Es esto una indignación selectiva que ciertos discursos aplican. Parecería que los judíos “no aprendieron” a pesar del holocausto, lo que transforma de modo subyacente a la Shoa en una “lección” que se les dio a los judíos y que muy a pesar de eso no aprendieron a ser buenas personas. Eso tergiversa la historia y convierte la memoria en un instrumento de exclusión.

Por otra parte, la alternativa de dos Estados, por defectuosa que resulte y por más que garantías difíciles de conseguir, sigue siendo la propuesta pragmática que más se aproxima a una solución que respete la autodeterminación y la seguridad de ambos pueblos.
Pero exige actores dispuestos a reconocer la existencia del otro, a negociar concesiones dolorosas y a construir instituciones que garanticen derechos.
Ahí está el principal escollo: Es Hamas el primero en no querer algo así ya que su meta declarada es la de aniquilar la existencia del Estado de Israel. En su proclama no acepta la realidad del Estado, sino que aspira a borrarlo territorialmente del mapa (del río Jordán al mar Mediterráneo, proclaman) y por ende a sus habitantes. Y esa aspiración es llanamente un objetivo genocida que debe ser nombrado con precisión en estas épocas tan puristas para encontrar el lenguaje adecuado a fin de definir estas masacres de Israel.
Me indigna la muerte de cualquier niño, de cualquier civil. No puedo ni quiero jerarquizar el dolor humano porque sería negar mi propia humanidad.
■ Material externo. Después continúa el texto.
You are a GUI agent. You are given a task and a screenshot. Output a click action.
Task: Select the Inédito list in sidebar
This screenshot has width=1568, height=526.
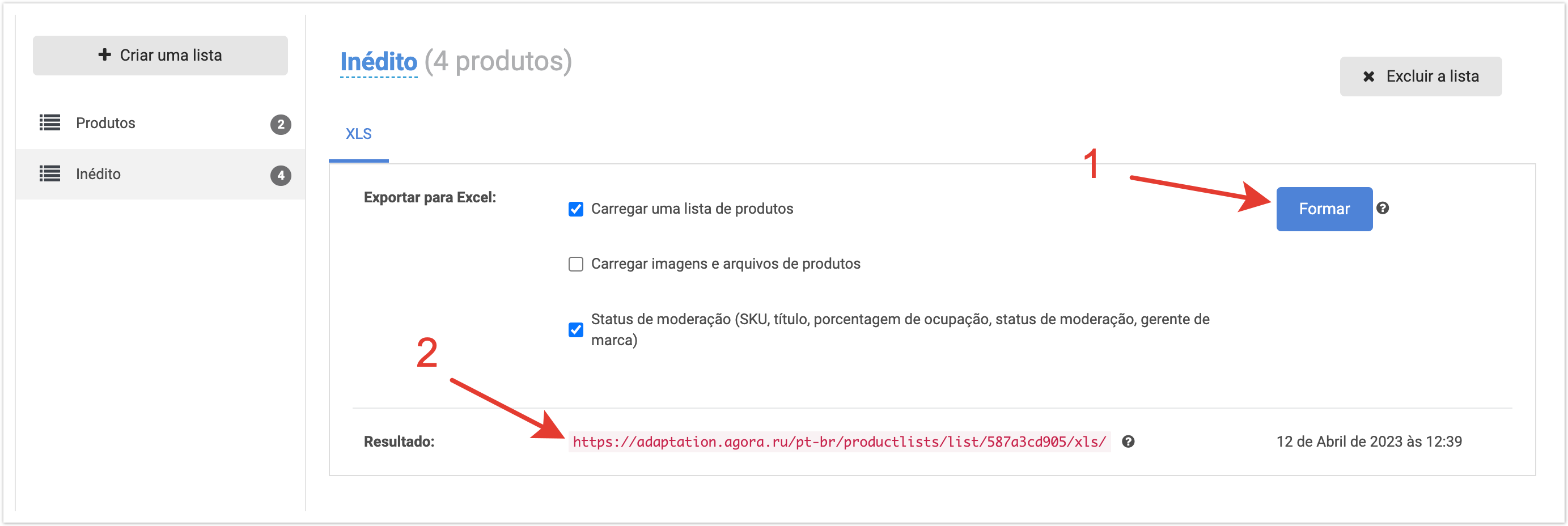click(x=98, y=174)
Rechazo con la misma fuerza las bombas que se dirigen a centros de vida en Tel Aviv como también las operaciones que arrasan barrios en Gaza.
El hecho de que la tecnología de defensa israelí haya evitado más víctimas en algunos ataques del Hamas, de Hezbollah, de Irán, de Yemen, no disminuye el carácter criminal y terrorista de los ataques, ni exime a quienes emplean la fuerza desproporcionada en represalia.
Los civiles y niños de Israel no son menos civiles y niños que los de Gaza, a pesar de tener una tecnología que los protege un poco más (¿hay que sentirse culpable por no tener mas víctimas civiles y atenuar así esa acusación de argumentos sesgados?).
De todos modos, hay que reiterar que la ética exige coherencia: el fin no justifica los medios cuando esos medios son la aniquilación o el sufrimiento masivo de la población.
Respecto de la verdad y la información, vivimos una era saturada de relatos polarizados donde las certezas rápidas sustituyen al análisis. Ni todo lo que dice el ejército israelí debe aceptarse sin prueba, ni toda la propaganda de un grupo fascista religioso fanático armado merece credibilidad inmediata. Salvo que se haga un uso estratégico de la indignación con fines políticos o identitarios, más que por coherencia ética.
La indignación también puede ser performática ya que es una expresión pública de indignación que opera como marcador de pertenencia y no como juicio recto.
La desinformación y la instrumentación mediática son parte del combate: imágenes fuera de contexto, relatos incompletos, y omisiones deliberadas moldean la opinión pública y pueden legitimar políticas violentas cuando la ejerce Israel únicamente.
Por eso, la exigencia al tomar posición debe ser hoy más rigurosa que nunca: no confundir la indignación legítima con la parcialidad acrítica. El doble estándar moral no es más que una forma de moral selectiva —aunque a muchos les incomode reconocerse en ella—, una actitud que moviliza la indignación según mapas de lealtad antes que por criterios universales de justicia.
Por eso es preocupante, además, el resurgimiento o la normalización de discursos antisemitas en espacios que se reclaman progresistas. La crítica a un gobierno, a una política o a una operación militar no debe transformarse en un ataque contra la identidad colectiva de un pueblo o llanamente el derecho de un país a existir.
Denunciar el racismo y la xenofobia en cualquiera de sus formas es incompatible con la instrumentalización del sufrimiento ajeno para propósitos ideológicos como asoma actualmente. La memoria del antisemitismo histórico nos obliga a estar alerta frente a cualquier lenguaje que deshumanice o demonice.